Rep Joseph Souki during floor session.

Rep. Joseph Souki during a recent House floor session.

Cory Lum/Civil Beat

But Souki’s behavior over the years has been described by many as an open secret at the Capitol. Yet, our culture has inhibited women from coming forth.

We urge Speaker Scott Saiki to immediately follow through on his commitment this week to review the House’s workplace policies. He said his chamber has increased training for representatives and their staff, and he has pledged to ensure “that the House is able to receive, investigate and adjudicate complaints in a timely and vigilant manner.”

Sadly, it’s long past due. One of the most disturbing aspects of the allegations is that any complaints about leadership in the House would have to be handled by none other than the speaker. Wong and others had no recourse but to take their concerns to the Hawaii State Ethics Commission.

The public also needs to hear the same assurances from the state Senate, which has said nothing about Souki — even though the story has dominated headlines for the past 72 hours. In fact, only a handful of lawmakers have spoken out, perhaps cowed by possible political retribution.

Late Thursday, the Hawaii Women’s Legislative Caucus released this statement:

We do not condone any form of sexual harassment. We should have safeguards in place so women and men are able to report their complaints without the fear of retaliation. The members of the Women’s Legislative Caucus will work with their respective leadership teams to improve our internal policies and procedures.

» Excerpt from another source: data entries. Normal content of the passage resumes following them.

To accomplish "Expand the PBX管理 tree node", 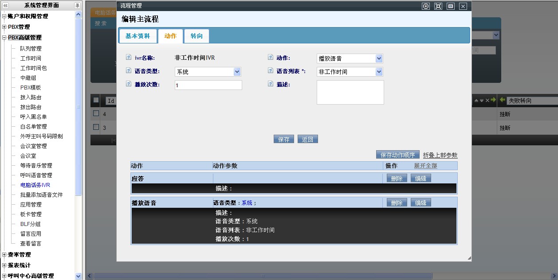I will (4, 27).
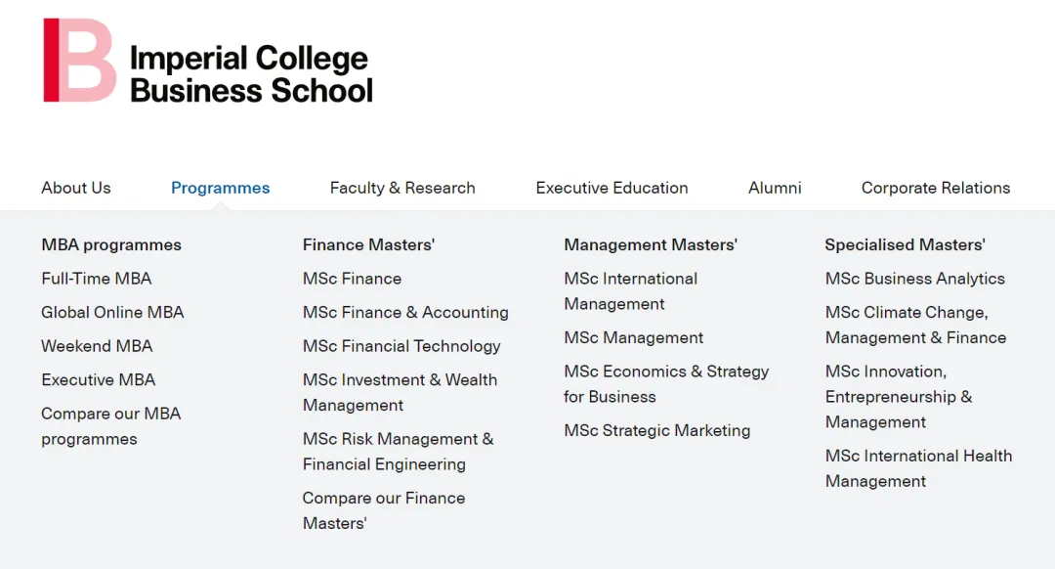Click Compare our MBA programmes
The width and height of the screenshot is (1055, 569).
click(110, 426)
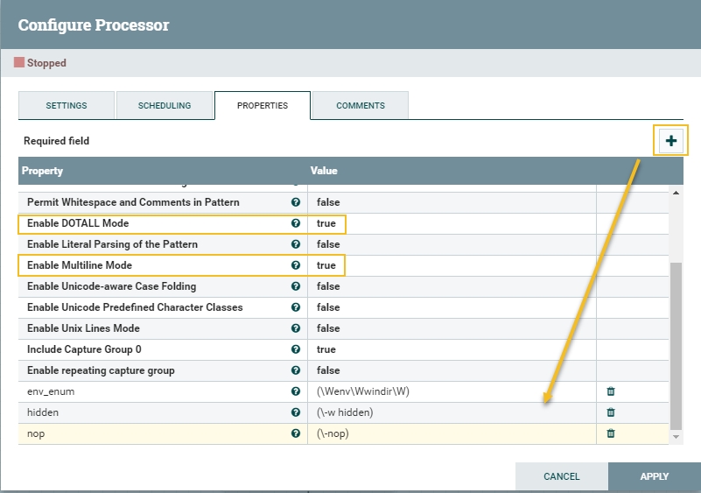Delete the env_enum property with trash icon
Viewport: 701px width, 493px height.
[611, 391]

That is commendable, and we look forward to learning about the results of their efforts. But the caucus — all the women, Democrat and Republican, who currently serve in the Legislature — said nothing more.

There has been little response from county mayors and councils on the need to make their workplaces harassment free. Maui leaders, for example, lamented Souki’s downfall but mostly heaped a lot of praise on his overall career. And only a few candidates for Congress and governor bothered to weigh in on what is a landmark moment in Hawaii history.

A notable exception was Gov. David Ige, who publicly thanked the Ethics Commission for “a fair and thorough investigation” and commended Wong “for her courage and leadership in giving a voice to harassment victims and increasing awareness across the state.”

“Together, let’s work to ensure respectful, safe and harassment-free work environments for all,” said Ige. “There must be zero tolerance for harassment of any kind in the workplace.”

Agreed.

Speaker Joseph Souki empty desk during House floor session. Early that day at 11am, former Speaker Souki resigned.

Souki’s empty desk during the House floor session Wednesday.

Cory Lum/Civil Beat

The Souki case strongly suggests that other women may feel empowered to come forward. The Associated Press reported in December that four Hawaii lawmakers were the subject of sexual harassment or sexual misconduct complaints since 2008.

State law prevented the names of the legislators from being released, and none lost their office because of the complaints.

Now, there needs to be a new conversation about whether cases like these should be aired more openly. The public should be allowed to know more about how their elected officials are behaving toward others, and how officials are handling these cases.

The #MeToo movement has not crested. In the past week alone it has ensnared a world-famous conductor and architect and several CEOs.

It’s time for Hawaii’s elected leaders to recognize the obvious and work together — with the public — to address it.